TASK MATERIAL START
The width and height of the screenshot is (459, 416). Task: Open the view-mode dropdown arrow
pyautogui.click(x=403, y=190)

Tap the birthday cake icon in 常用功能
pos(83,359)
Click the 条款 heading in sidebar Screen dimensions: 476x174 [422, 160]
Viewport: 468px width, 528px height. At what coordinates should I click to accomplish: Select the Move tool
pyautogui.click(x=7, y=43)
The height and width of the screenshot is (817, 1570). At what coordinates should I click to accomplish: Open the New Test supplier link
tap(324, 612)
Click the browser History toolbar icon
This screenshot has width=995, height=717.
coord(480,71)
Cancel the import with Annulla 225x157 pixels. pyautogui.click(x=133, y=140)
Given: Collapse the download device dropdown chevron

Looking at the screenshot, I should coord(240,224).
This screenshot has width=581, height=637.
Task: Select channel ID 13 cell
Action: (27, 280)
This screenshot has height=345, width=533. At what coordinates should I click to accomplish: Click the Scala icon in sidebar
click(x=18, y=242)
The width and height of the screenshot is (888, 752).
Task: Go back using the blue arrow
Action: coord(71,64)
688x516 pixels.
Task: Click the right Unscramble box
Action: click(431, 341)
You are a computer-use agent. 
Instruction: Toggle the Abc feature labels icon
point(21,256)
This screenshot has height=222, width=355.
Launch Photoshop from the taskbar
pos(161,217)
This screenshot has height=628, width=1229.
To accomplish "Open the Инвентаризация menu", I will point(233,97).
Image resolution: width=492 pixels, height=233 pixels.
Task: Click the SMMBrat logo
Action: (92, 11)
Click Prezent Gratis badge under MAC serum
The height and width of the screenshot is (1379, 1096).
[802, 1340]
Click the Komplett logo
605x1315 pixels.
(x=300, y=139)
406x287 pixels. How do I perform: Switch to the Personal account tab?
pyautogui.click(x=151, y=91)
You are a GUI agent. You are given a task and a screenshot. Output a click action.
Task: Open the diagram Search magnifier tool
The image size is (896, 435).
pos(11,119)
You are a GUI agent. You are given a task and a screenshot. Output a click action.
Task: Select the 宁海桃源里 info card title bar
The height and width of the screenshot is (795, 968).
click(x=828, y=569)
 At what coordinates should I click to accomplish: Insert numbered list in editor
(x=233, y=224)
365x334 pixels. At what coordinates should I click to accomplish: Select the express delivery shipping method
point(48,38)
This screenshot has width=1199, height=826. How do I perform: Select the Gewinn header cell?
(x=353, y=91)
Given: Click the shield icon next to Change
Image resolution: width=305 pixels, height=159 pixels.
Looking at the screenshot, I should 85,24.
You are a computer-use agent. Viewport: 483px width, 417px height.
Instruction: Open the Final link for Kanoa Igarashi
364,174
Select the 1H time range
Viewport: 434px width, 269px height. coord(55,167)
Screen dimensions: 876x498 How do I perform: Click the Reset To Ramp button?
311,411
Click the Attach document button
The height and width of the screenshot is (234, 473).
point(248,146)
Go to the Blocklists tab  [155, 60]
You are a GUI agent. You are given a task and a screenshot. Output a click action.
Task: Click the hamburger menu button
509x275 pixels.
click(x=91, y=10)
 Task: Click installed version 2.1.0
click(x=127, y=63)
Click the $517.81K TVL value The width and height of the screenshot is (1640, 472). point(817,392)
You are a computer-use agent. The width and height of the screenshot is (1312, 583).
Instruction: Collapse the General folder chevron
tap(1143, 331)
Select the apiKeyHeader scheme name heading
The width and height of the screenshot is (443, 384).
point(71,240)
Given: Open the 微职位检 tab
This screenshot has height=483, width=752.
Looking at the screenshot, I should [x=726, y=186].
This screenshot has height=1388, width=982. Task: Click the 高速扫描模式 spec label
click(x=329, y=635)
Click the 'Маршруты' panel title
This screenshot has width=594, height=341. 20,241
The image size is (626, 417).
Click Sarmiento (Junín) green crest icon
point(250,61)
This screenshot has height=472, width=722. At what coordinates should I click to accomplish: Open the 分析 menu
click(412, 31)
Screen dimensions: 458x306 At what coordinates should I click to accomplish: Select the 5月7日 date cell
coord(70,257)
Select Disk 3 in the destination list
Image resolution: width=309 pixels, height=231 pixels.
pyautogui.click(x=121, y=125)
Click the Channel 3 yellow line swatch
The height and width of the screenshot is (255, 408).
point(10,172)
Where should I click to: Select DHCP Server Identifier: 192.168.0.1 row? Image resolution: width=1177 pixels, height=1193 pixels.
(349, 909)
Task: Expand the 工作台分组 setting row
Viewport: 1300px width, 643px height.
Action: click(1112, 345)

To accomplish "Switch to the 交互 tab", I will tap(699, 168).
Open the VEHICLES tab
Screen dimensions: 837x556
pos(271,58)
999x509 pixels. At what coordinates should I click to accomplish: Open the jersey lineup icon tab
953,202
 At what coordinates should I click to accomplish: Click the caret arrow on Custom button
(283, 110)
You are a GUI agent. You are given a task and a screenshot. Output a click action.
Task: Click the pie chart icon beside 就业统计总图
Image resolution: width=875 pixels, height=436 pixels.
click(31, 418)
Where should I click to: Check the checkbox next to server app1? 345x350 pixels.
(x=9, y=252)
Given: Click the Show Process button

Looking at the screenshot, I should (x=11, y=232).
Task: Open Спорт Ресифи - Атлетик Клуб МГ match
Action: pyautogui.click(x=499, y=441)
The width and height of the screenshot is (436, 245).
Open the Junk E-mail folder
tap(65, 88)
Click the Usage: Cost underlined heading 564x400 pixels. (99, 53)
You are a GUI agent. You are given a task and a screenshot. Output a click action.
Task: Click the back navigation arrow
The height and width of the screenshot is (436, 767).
TASK MATERIAL END
- _BRIEF_: This calls for repeating all of the records, character for character.

- _EXERCISE RESULT_:
The width and height of the screenshot is (459, 416). Task: Open the view-mode dropdown arrow
pyautogui.click(x=403, y=190)

Tap the birthday cake icon in 常用功能
pos(83,359)
Click the 条款 heading in sidebar Screen dimensions: 476x174 [422, 160]
Viewport: 468px width, 528px height. At what coordinates should I click to accomplish: Select the Move tool
pyautogui.click(x=7, y=43)
The height and width of the screenshot is (817, 1570). At what coordinates should I click to accomplish: Open the New Test supplier link
tap(324, 612)
Click the browser History toolbar icon
This screenshot has width=995, height=717.
coord(480,71)
Cancel the import with Annulla 225x157 pixels. pyautogui.click(x=133, y=140)
Given: Collapse the download device dropdown chevron

Looking at the screenshot, I should coord(240,224).
This screenshot has width=581, height=637.
Task: Select channel ID 13 cell
Action: (27, 280)
This screenshot has height=345, width=533. At what coordinates should I click to accomplish: Click the Scala icon in sidebar
click(x=18, y=242)
The width and height of the screenshot is (888, 752).
Task: Go back using the blue arrow
Action: coord(71,64)
688x516 pixels.
Task: Click the right Unscramble box
Action: click(431, 341)
You are a computer-use agent. 
Instruction: Toggle the Abc feature labels icon
point(21,256)
This screenshot has height=222, width=355.
Launch Photoshop from the taskbar
pos(161,217)
This screenshot has height=628, width=1229.
To accomplish "Open the Инвентаризация menu", I will point(233,97).
Image resolution: width=492 pixels, height=233 pixels.
Task: Click the SMMBrat logo
Action: (92, 11)
Click Prezent Gratis badge under MAC serum
The height and width of the screenshot is (1379, 1096).
[802, 1340]
Click the Komplett logo
605x1315 pixels.
(x=300, y=139)
406x287 pixels. How do I perform: Switch to the Personal account tab?
pyautogui.click(x=151, y=91)
You are a GUI agent. You are given a task and a screenshot. Output a click action.
Task: Open the diagram Search magnifier tool
The image size is (896, 435).
pos(11,119)
You are a GUI agent. You are given a task and a screenshot. Output a click action.
Task: Select the 宁海桃源里 info card title bar
The height and width of the screenshot is (795, 968).
click(x=828, y=569)
 At what coordinates should I click to accomplish: Insert numbered list in editor
(x=233, y=224)
365x334 pixels. At what coordinates should I click to accomplish: Select the express delivery shipping method
point(48,38)
This screenshot has width=1199, height=826. How do I perform: Select the Gewinn header cell?
(x=353, y=91)
Given: Click the shield icon next to Change
Image resolution: width=305 pixels, height=159 pixels.
Looking at the screenshot, I should 85,24.
You are a computer-use agent. Viewport: 483px width, 417px height.
Instruction: Open the Final link for Kanoa Igarashi
364,174
Select the 1H time range
Viewport: 434px width, 269px height. coord(55,167)
Screen dimensions: 876x498 How do I perform: Click the Reset To Ramp button?
311,411
Click the Attach document button
The height and width of the screenshot is (234, 473).
point(248,146)
Go to the Blocklists tab  [155, 60]
You are a GUI agent. You are given a task and a screenshot. Output a click action.
Task: Click the hamburger menu button
509x275 pixels.
click(x=91, y=10)
 Task: Click installed version 2.1.0
click(x=127, y=63)
Click the $517.81K TVL value The width and height of the screenshot is (1640, 472). point(817,392)
You are a computer-use agent. The width and height of the screenshot is (1312, 583).
Instruction: Collapse the General folder chevron
tap(1143, 331)
Select the apiKeyHeader scheme name heading
The width and height of the screenshot is (443, 384).
point(71,240)
Given: Open the 微职位检 tab
This screenshot has height=483, width=752.
Looking at the screenshot, I should [x=726, y=186].
This screenshot has height=1388, width=982. Task: Click the 高速扫描模式 spec label
click(x=329, y=635)
Click the 'Маршруты' panel title
This screenshot has width=594, height=341. 20,241
The image size is (626, 417).
Click Sarmiento (Junín) green crest icon
point(250,61)
This screenshot has height=472, width=722. At what coordinates should I click to accomplish: Open the 分析 menu
click(412, 31)
Screen dimensions: 458x306 At what coordinates should I click to accomplish: Select the 5月7日 date cell
coord(70,257)
Select Disk 3 in the destination list
Image resolution: width=309 pixels, height=231 pixels.
pyautogui.click(x=121, y=125)
Click the Channel 3 yellow line swatch
The height and width of the screenshot is (255, 408).
point(10,172)
Where should I click to: Select DHCP Server Identifier: 192.168.0.1 row? Image resolution: width=1177 pixels, height=1193 pixels.
(349, 909)
Task: Expand the 工作台分组 setting row
Viewport: 1300px width, 643px height.
Action: click(1112, 345)

To accomplish "Switch to the 交互 tab", I will tap(699, 168).
Open the VEHICLES tab
Screen dimensions: 837x556
pos(271,58)
999x509 pixels. At what coordinates should I click to accomplish: Open the jersey lineup icon tab
953,202
 At what coordinates should I click to accomplish: Click the caret arrow on Custom button
(283, 110)
You are a GUI agent. You are given a task and a screenshot. Output a click action.
Task: Click the pie chart icon beside 就业统计总图
Image resolution: width=875 pixels, height=436 pixels.
click(31, 418)
Where should I click to: Check the checkbox next to server app1? 345x350 pixels.
(x=9, y=252)
Given: Click the Show Process button

Looking at the screenshot, I should (x=11, y=232).
Task: Open Спорт Ресифи - Атлетик Клуб МГ match
Action: pyautogui.click(x=499, y=441)
The width and height of the screenshot is (436, 245).
Open the Junk E-mail folder
tap(65, 88)
Click the Usage: Cost underlined heading 564x400 pixels. (99, 53)
You are a GUI agent. You are given a task and a screenshot. Output a click action.
Task: Click the back navigation arrow
The height and width of the screenshot is (436, 767).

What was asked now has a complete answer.